>> Start Supplied entries
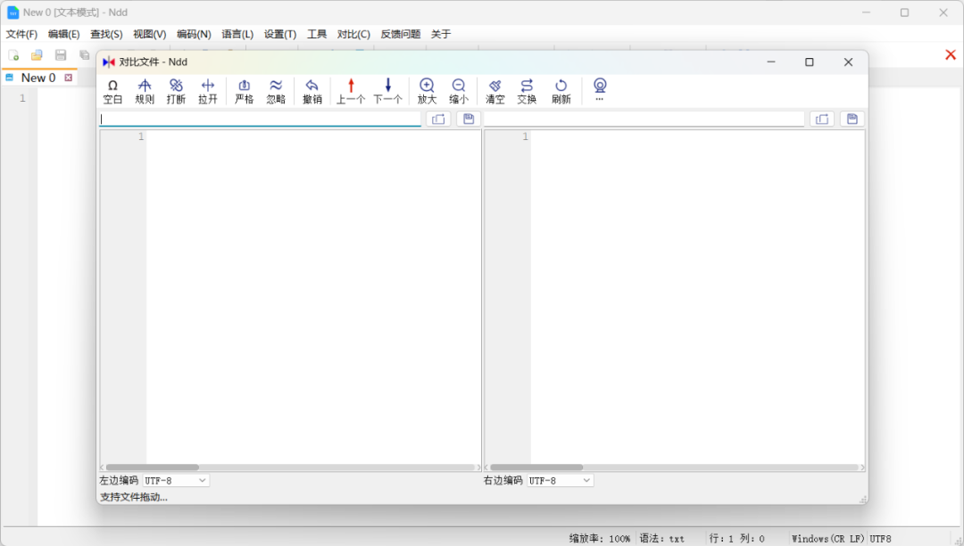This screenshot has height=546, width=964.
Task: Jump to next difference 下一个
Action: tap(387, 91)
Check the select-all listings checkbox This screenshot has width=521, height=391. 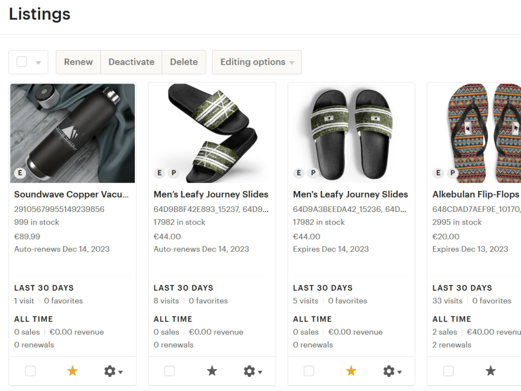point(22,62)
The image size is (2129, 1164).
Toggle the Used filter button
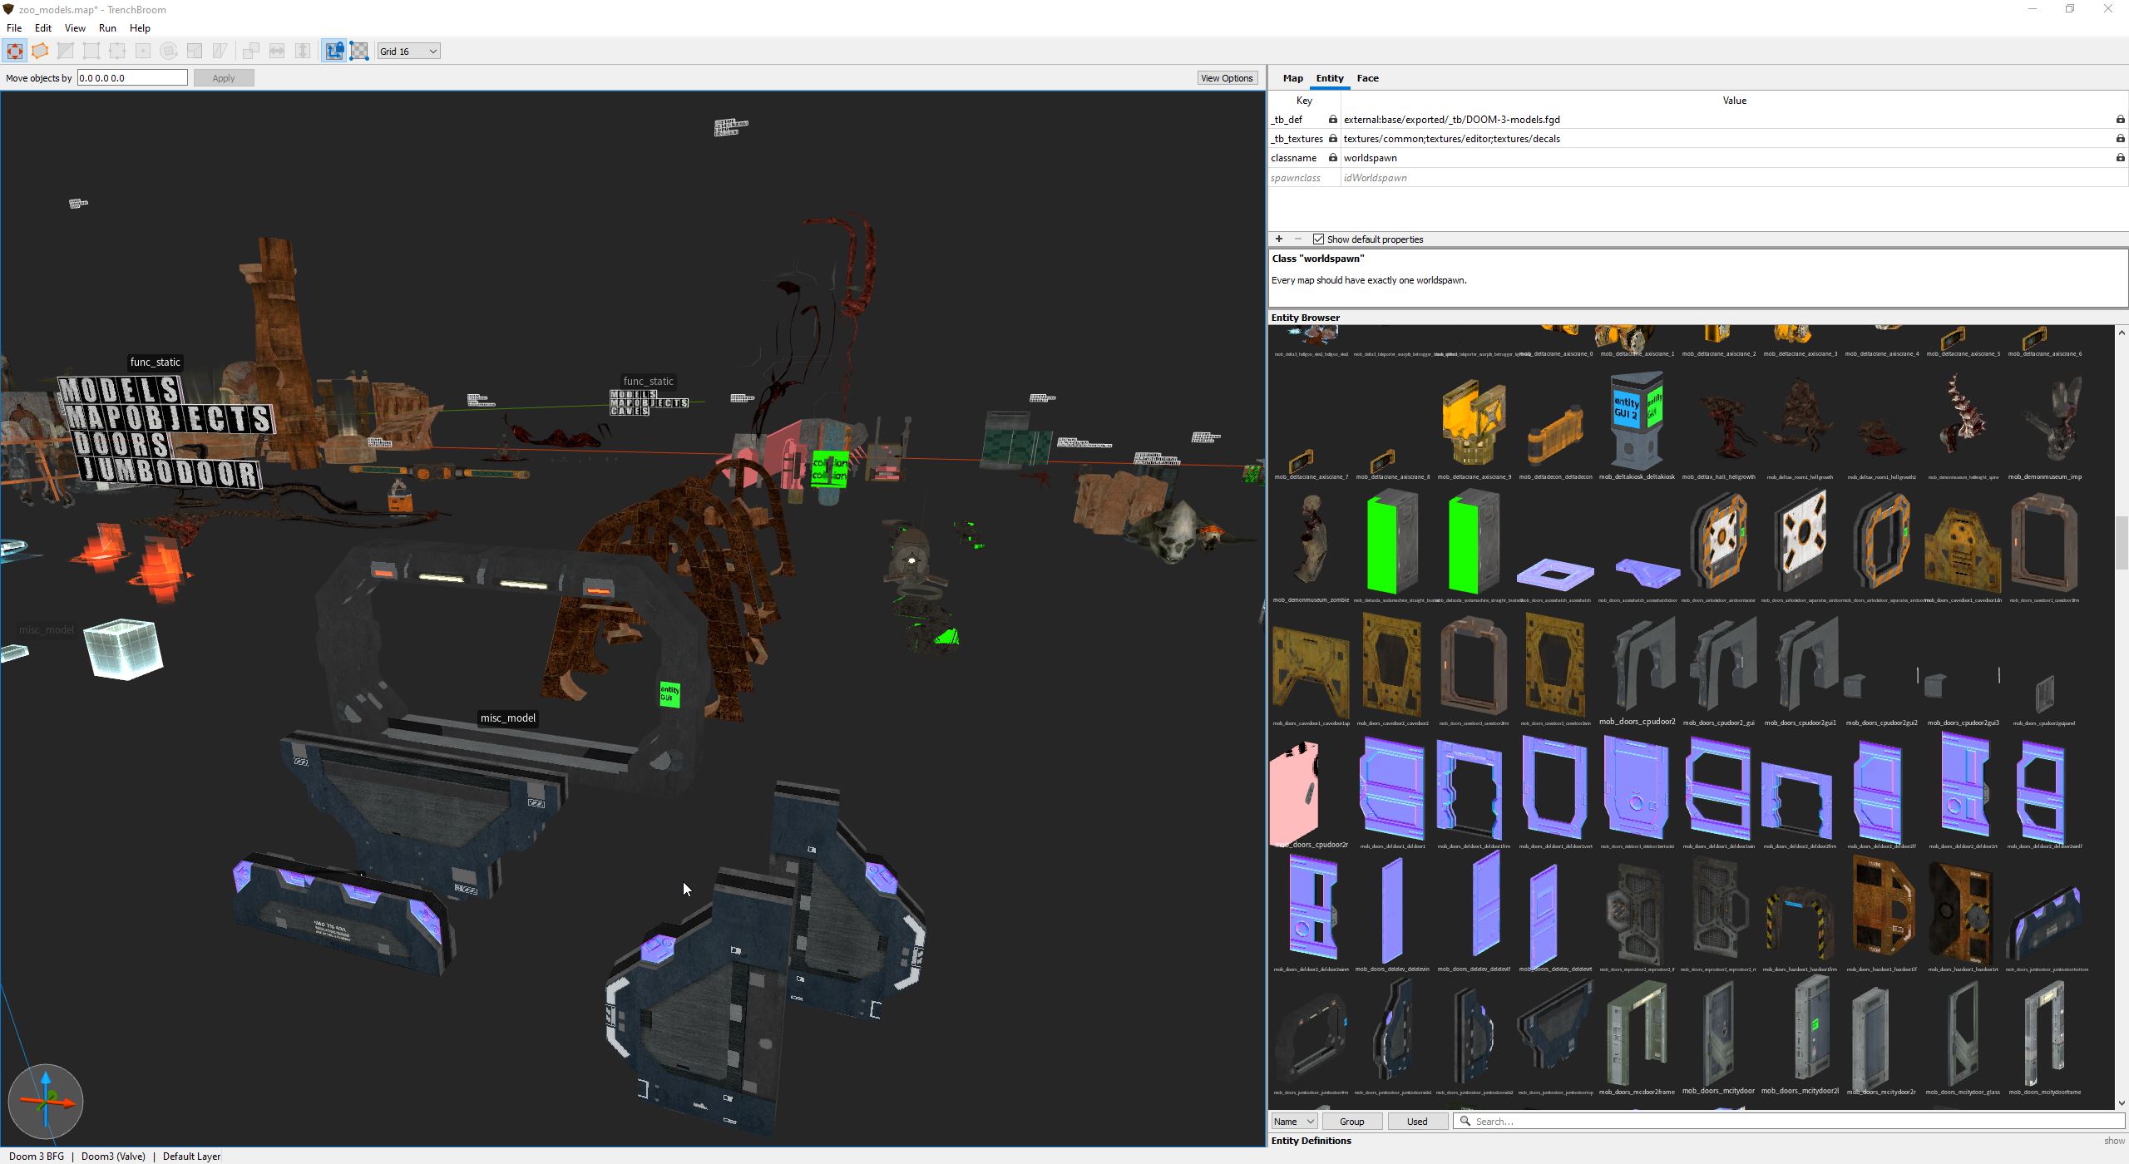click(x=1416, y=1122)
>> End Supplied entries
>> Start Supplied entries
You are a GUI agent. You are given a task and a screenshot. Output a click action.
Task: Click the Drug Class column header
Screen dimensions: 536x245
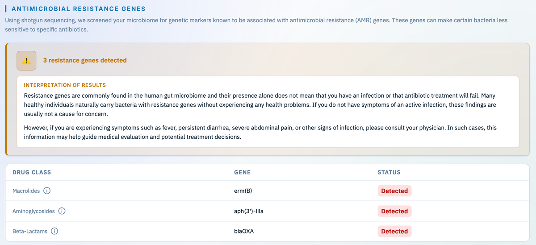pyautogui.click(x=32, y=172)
>> End Supplied entries
>> Start Supplied entries
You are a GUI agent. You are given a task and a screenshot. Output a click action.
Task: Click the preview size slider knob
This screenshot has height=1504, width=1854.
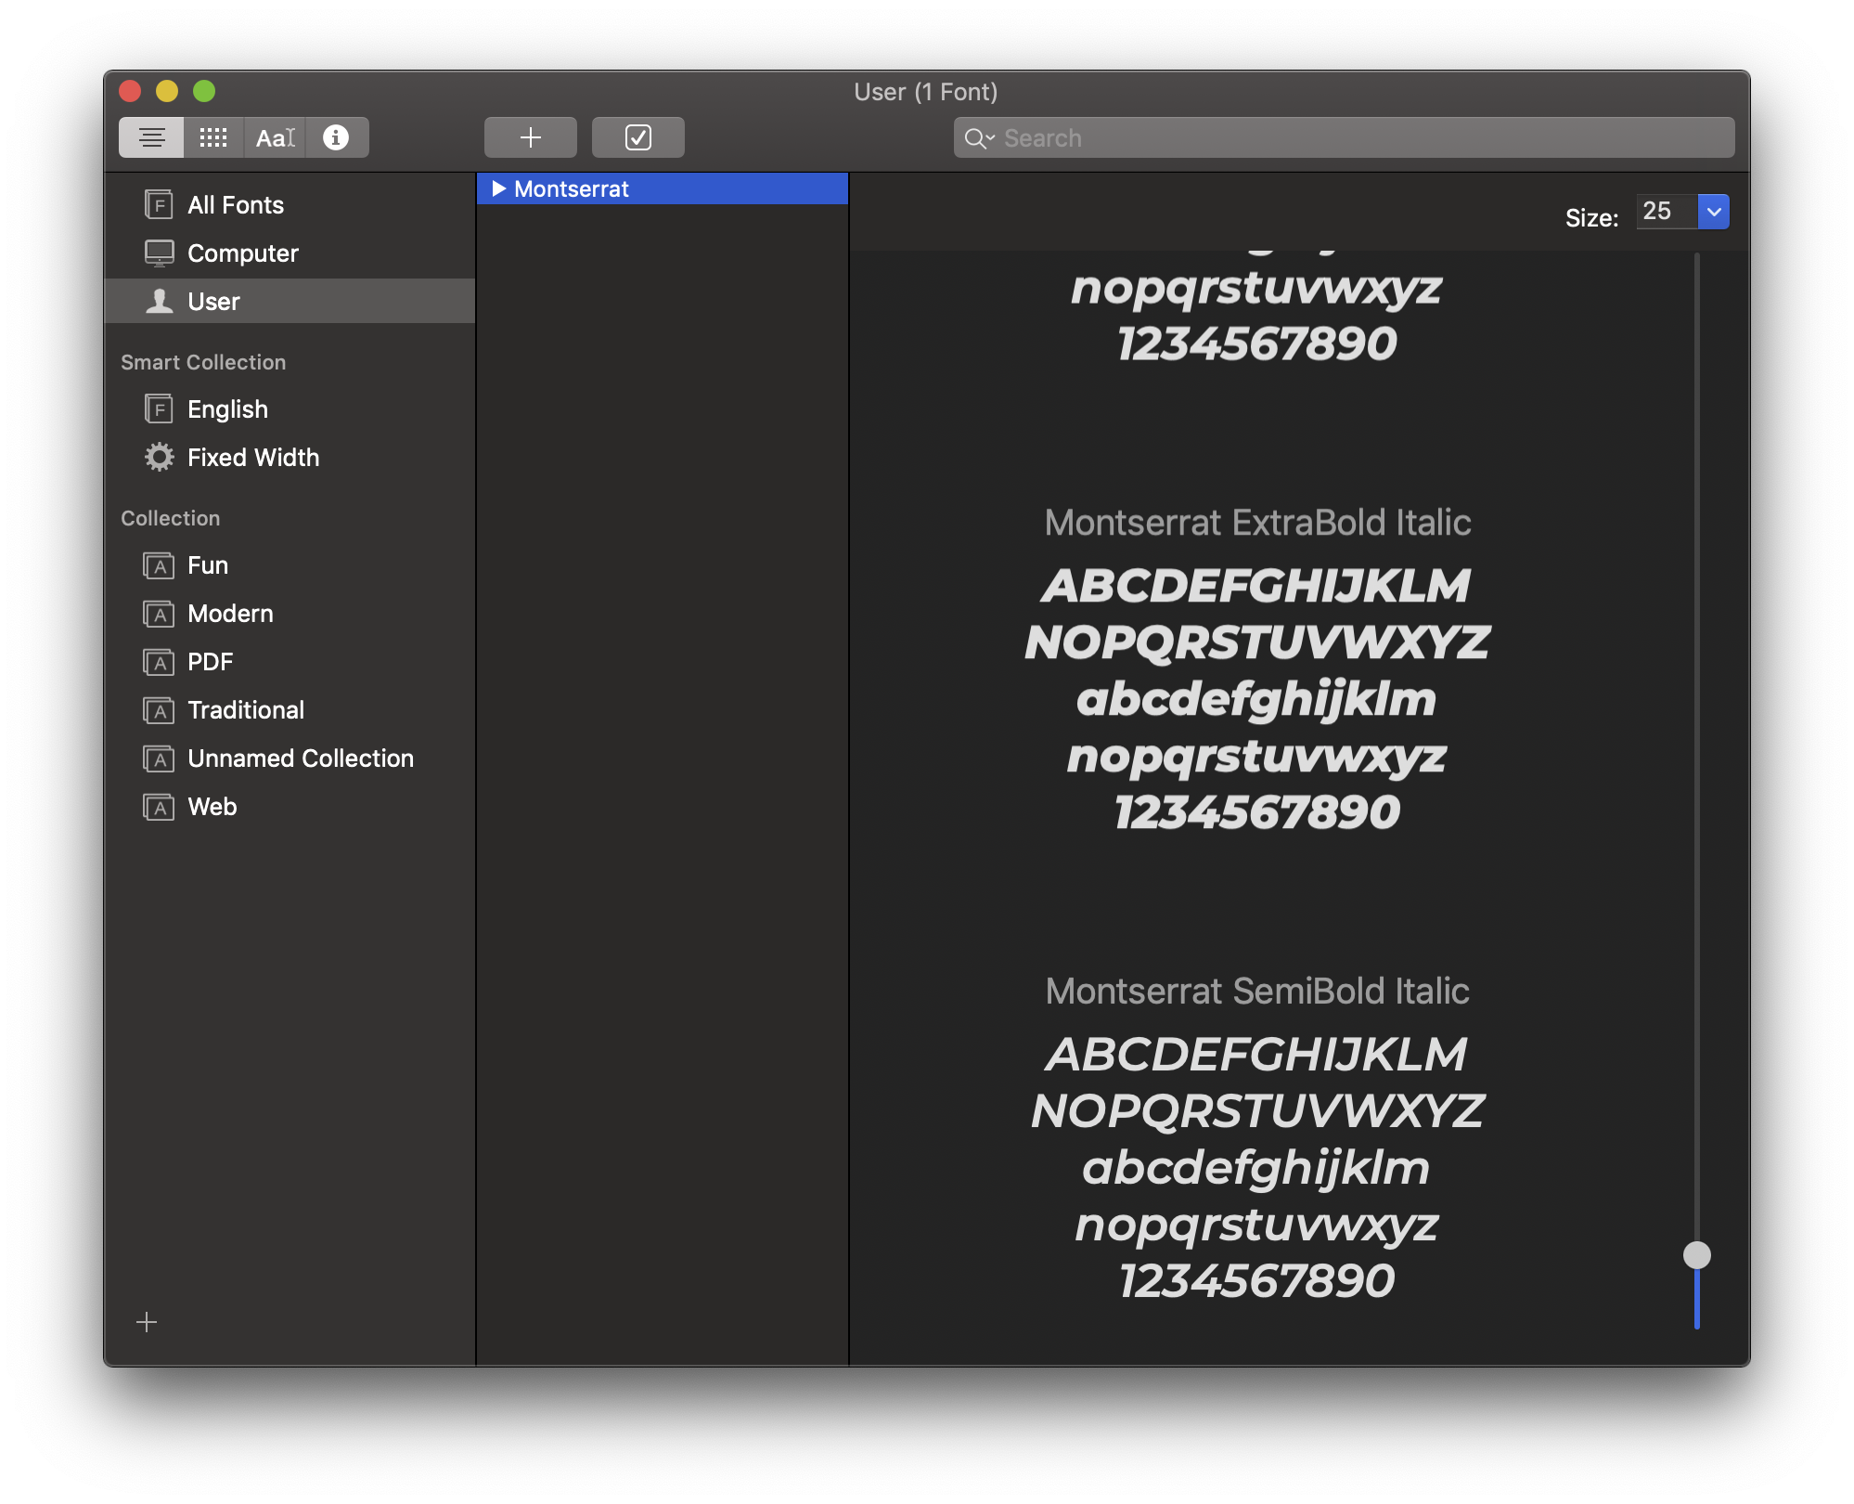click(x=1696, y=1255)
>> End Supplied entries
Return the records from the line containing "The image size is (2129, 1164)." through the line containing "click(x=1416, y=1122)", both lines included, exactly as they appear but without the pictures.

* Response to this exercise:
The image size is (2129, 1164).
Toggle the Used filter button
click(x=1416, y=1122)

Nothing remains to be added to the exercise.